そして来た途端にマドモアゼル達に騒がれているのに

自分だけ女性として相手にされない屈辱。

『ねぇ? 澤村君……あの人、私の事“臭い女”っていうのよ? どうして?』

祐介と仲が良いという理由で、ミツコがしんなり泣きついて来た事から

『相談』は始まった。

最初は軽く聞き流していた。

だけど……彼女の泣きさざめく姿は、とてもか弱くて、徐々に放っておけない気持ちにさせられた。

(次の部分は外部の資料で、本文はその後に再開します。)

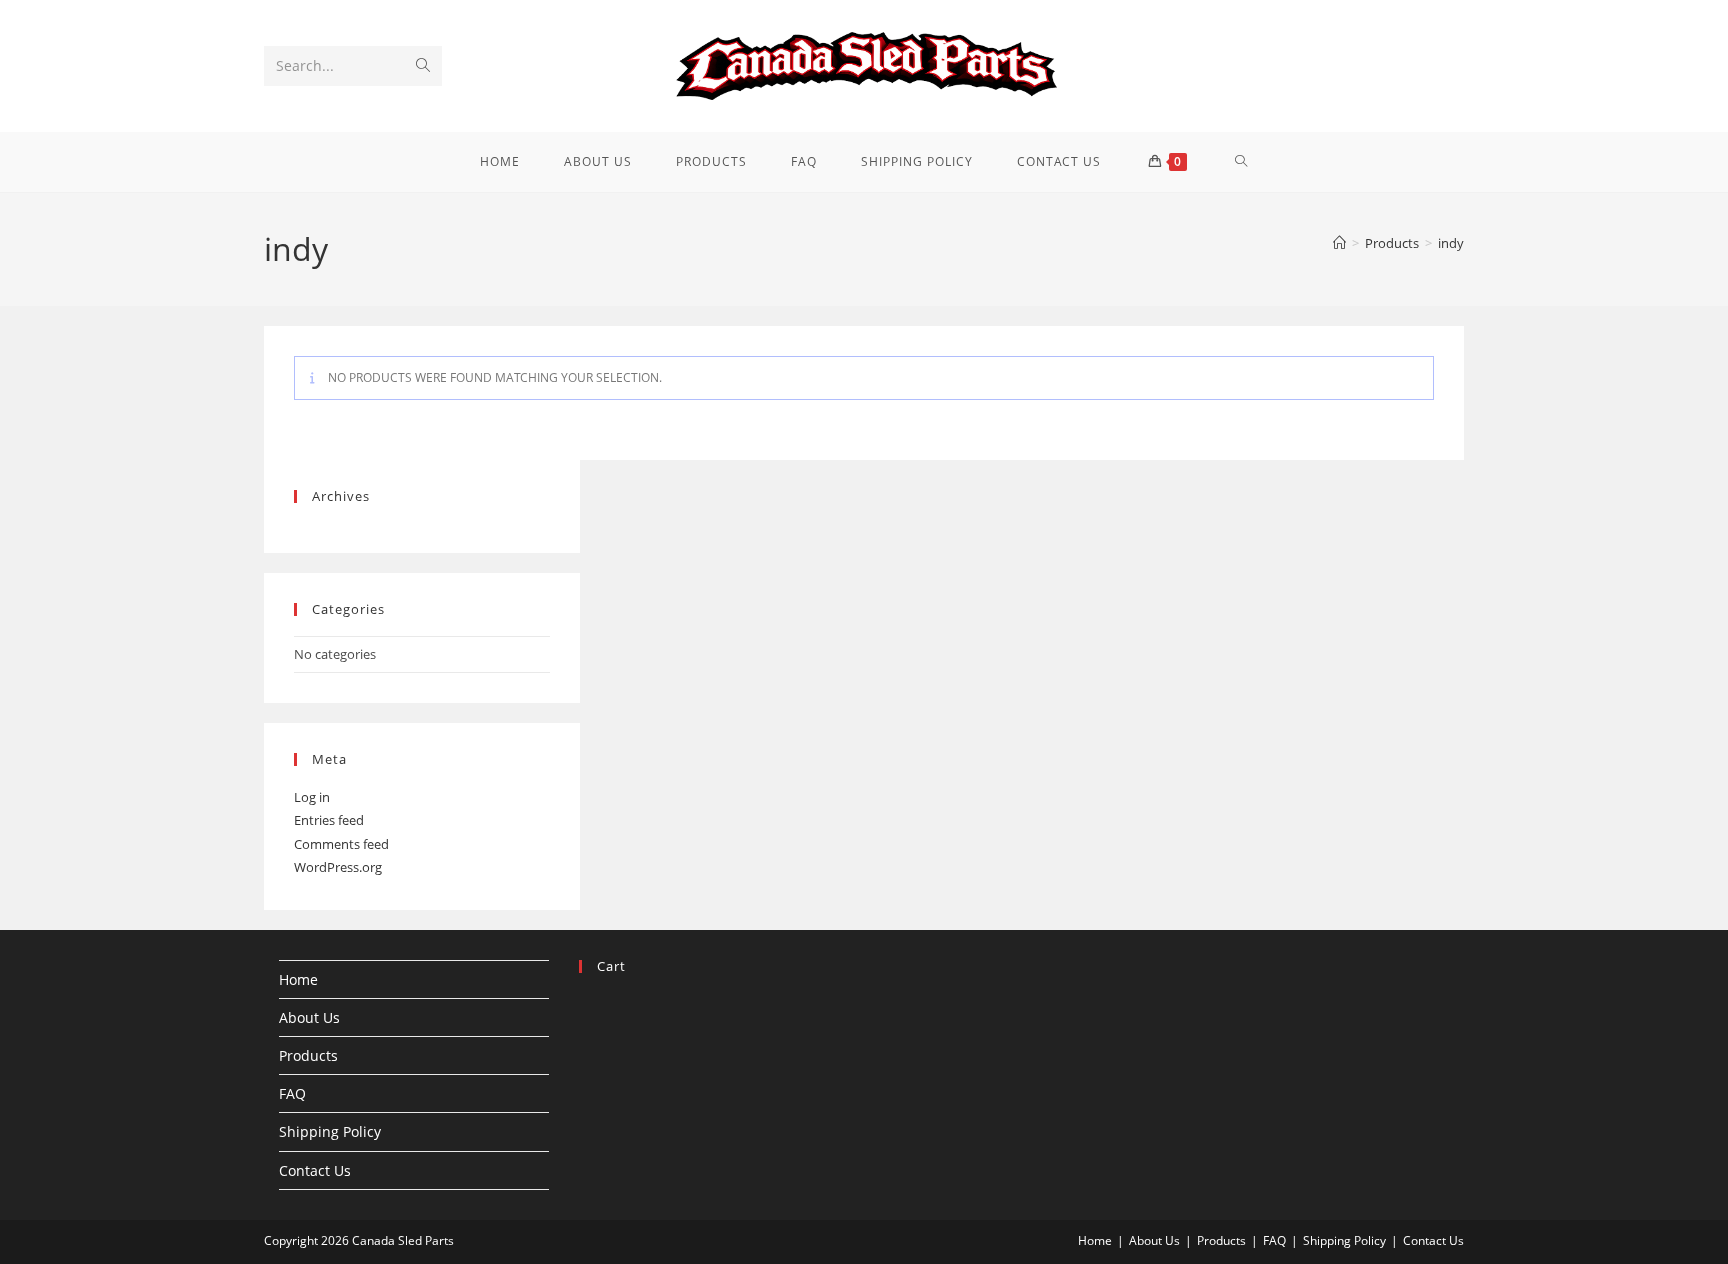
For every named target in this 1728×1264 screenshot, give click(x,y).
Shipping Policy (330, 1131)
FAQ (292, 1093)
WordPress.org (338, 867)
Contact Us (315, 1170)
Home (298, 979)
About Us (309, 1017)
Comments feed (341, 844)
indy (1451, 243)
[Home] (1339, 243)
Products (308, 1055)
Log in (312, 797)
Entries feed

強気の裏で本当は弱い女性だと知っているのは自分だけと思った所から

彼女に『情』が湧いた。

『お前も変な女に気に入られたな』

祐介は天敵だから、あからさまに『気を付けろ』と忠告をしてくれたのだが

隼人はそれを破って同棲を始めたのだ。

本当に……その当時のミツコはとても魅惑的だったのだ。

あの時の隼人にとっては!

今となっては……もう。

『なんで……気が付かなかったのか?』

いや……隼人自身が、彼女を上手に扱えなかった結果がこれなのだろう?

ミツコと付き合い始めるとき──。

『これから悔しかった事とかは、俺が全部、聞いてあげるから。

だから……これ以上必要のない、人との言い争いはやめようよ?

俺だけがミツコの事を解っていれば、それでいいだろう?』

その隼人の言葉に感激して……ミツコは隼人が住まうこのアパートに越してきたのだ。

 

そんな二年前を思い返す。

ミツコは結局……隼人が許すと言う事で我が道を突き進むだけだった。

何度も言うが、隼人は『いつかは解ってくれる』を信じていたのだが

その気持ちは『崩壊』したのである。

 

「私も、受けるわ! 佐官試験!!」

「え!」

隼人はビックリした!

ミツコが少佐になったら、そっちも転属になるじゃないかと?

「て、転属になるんじゃないか?」

「ええ! フロリダでも日本でも行くわよ!」

「へぇ?」

だったら、俺ともお別れだなと隼人は思ったが、なんだか信じられない。

「隼人! 転属願いを出してよ! 日本でも実家でなければ隼人は良いわけでしょう?

それから、フロリダだったら実家も遠いしいいじゃない?」

「なんだって? 俺はフランスが良いって言っているの!」

「なんでよ! 私を一人にするわけ!?」

「フランスで俺といられないなら……仕様がないな?」

隼人は本を開いて、あっさり答えた。

「だったら! フランスに留まる事を希望するわ! 絶対に押し通すから!!

見ていなさいよ! 少佐になったら、今まで私を足蹴にした奴ら、全員、仕返ししてやるわ!」

ミツコが拳を握って奮い立った。

「……」

隼人はもう溜息も出ないし、止めるつもりもない。

シラっと張り切りだした彼女を横目で見つめているだけ……。

 

(そう上手く少佐になれるものかな……?)

なんとなくそんな勢いでは……受からないような気がしたのだ。

いくら頭の良い彼女でも──。

隼人のただの直感だから……受かるかも知れないが?

隼人の勘は強くそう思っていた。

それに受かったら受かったで、彼女は転属するかも知れない。

その時に、はっきりとケリがつくだろうとも隼人は思えたのだ。

 

その後──ミツコが祐介と張り合うように『佐官試験願書』を提出。

また基地中の噂になったが、隼人は皆の問いには『ノーコメント』

そして……祐介は、彼女が同時に試験を受けると知っても『無反応』

いや……眼中にないと行った所で、彼は無心に試験勉強をしているとの事だった。

 

12月の佐官試験──。

 

それが近づこうとしていた。

しばらくの間、ミツコが必死になって試験勉強をしていたので

『世の中』はとても平和だった。

隼人もとても気が楽だったが、別れるキッカケを掴めず、見届けるだけ──。

 

年が明けて、結果が出た!

 

隼人の予想通り……

遠野祐介は『合格』

そしてにわか仕込みで受けたミツコは『不合格』だったのだ──。

 

また……隼人の周りが騒々しくなろうとしていた。